Federal Trade Commission Bans Noncompetes For Nearly All Workers

On Tuesday, April 23rd, the Federal Trade Commission (FTC) issued a final rule banning workplace non-competes nationwide. The rule defines non-competes to include a term or condition of employment that prohibits workers from, penalizes workers for, or functions to prevent a worker from (1) seeking or accepting work in the U.S. with a different employer where such work would begin after the conclusion of the employment that includes the term or condition, or (2) operating a business in the U.S. after the conclusion of the employment that includes the term or condition.

The FTC’s new rule is effective 120 days after its publication in the Federal Register. After the effective date, non-competes are banned nationwide for all workers. Moreover, non-competes that existed prior to the effective date are no longer enforceable, unless the worker is a senior executive. Existing non-competes with senior executives will remain in effect. In short, the new rule is retroactive for all workers except senior executives. To this end, employers must provide workers (excluding senior executives with existing non-competes) with notice that any existing non-competes are no longer enforceable as of the effective date.

The rule defines “senior executives” as workers who earn more than $151,164 annually and are in a “policy making position.” A worker’s annualized compensation is calculated based on the worker’s salary, bonuses, commissions, and other non-discretionary compensation earned, but does not include payments for medical and life insurance, contributions to retirement plans, or the cost of other fringe benefits. The rule defines “policy making position” to mean a business entity’s president, CEO or the equivalent, any other officer of a business entity who has policy-making authority, or any other person who has policy-making authority for the business entity similar to an officer.
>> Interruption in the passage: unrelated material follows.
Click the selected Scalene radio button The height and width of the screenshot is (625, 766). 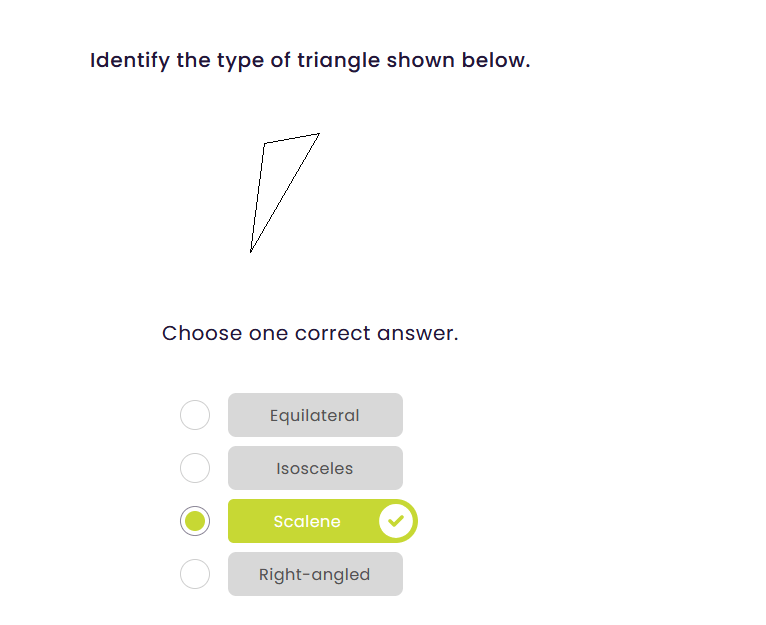195,521
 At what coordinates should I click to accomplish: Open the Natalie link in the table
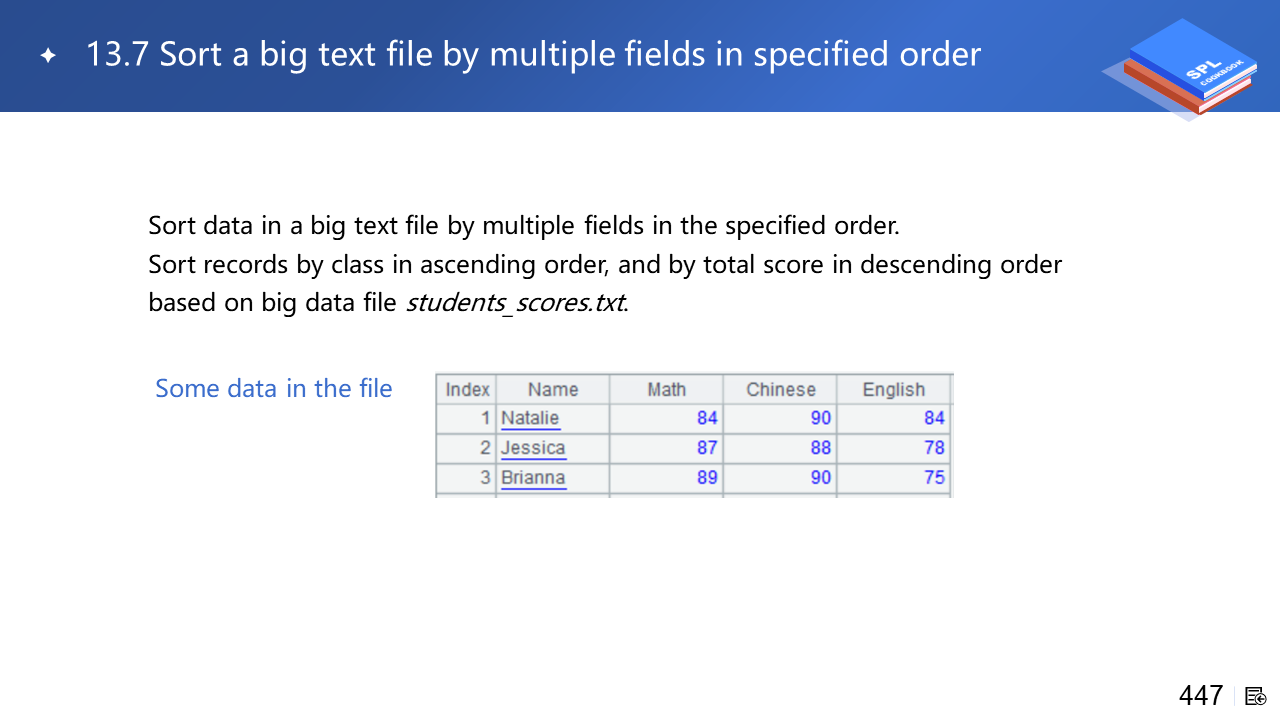click(530, 418)
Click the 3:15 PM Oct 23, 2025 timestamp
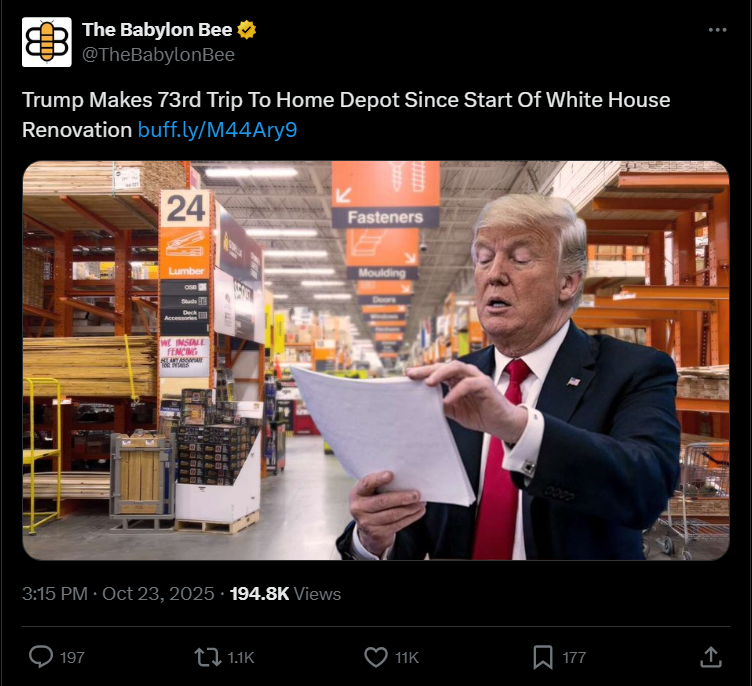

The rule defines “policy-making authority” to mean final authority to make policy decisions that control significant aspects of a business entity or common enterprise, and does not include authority limited to advising or exerting influence over such policy decisions or having final authority to make policy decisions for only a subsidiary or affiliate of a common enterprise.

There are exceptions to the FTC’s new rule. First, the rule does not apply to non-competes entered into pursuant to a bona fide sale of a business entity, of a person’s ownership interest in a business entity, or of all or substantially all of a business entity’s operating assets. Second, the rule does not apply where a cause of action related to a non-compete accrued prior to the effective date. Third, it is not an unfair method of competition to enforce or attempt to enforce a non-compete where a person has a good faith basis to believe that the new rule is not applicable.

In addition, the FTC’s new rule does not prohibit other types of restrictive covenants, so long as those covenants do not function to prevent a worker from seeking or accepting other work or starting a business after their employment ends. For example, employers can utilize non-disclosure agreements to protect their confidential information. Similarly, trade secret and patent law already provide significant legal protections for an employer’s proprietary information. To this end, employers can adopt invention assignment agreements as another means of protecting intellectual property. Employers also have alternative mechanisms to protect their investment in workers, including fixed duration and non-solicitation agreements.

The FTC’s new rule supersedes all state laws, regulations, orders, and interpretations of the same that are not consistent with the rule’s requirements. States may only impose non-compete requirements and restrictions if they provide greater protections than those provided by the FTC’s new rule.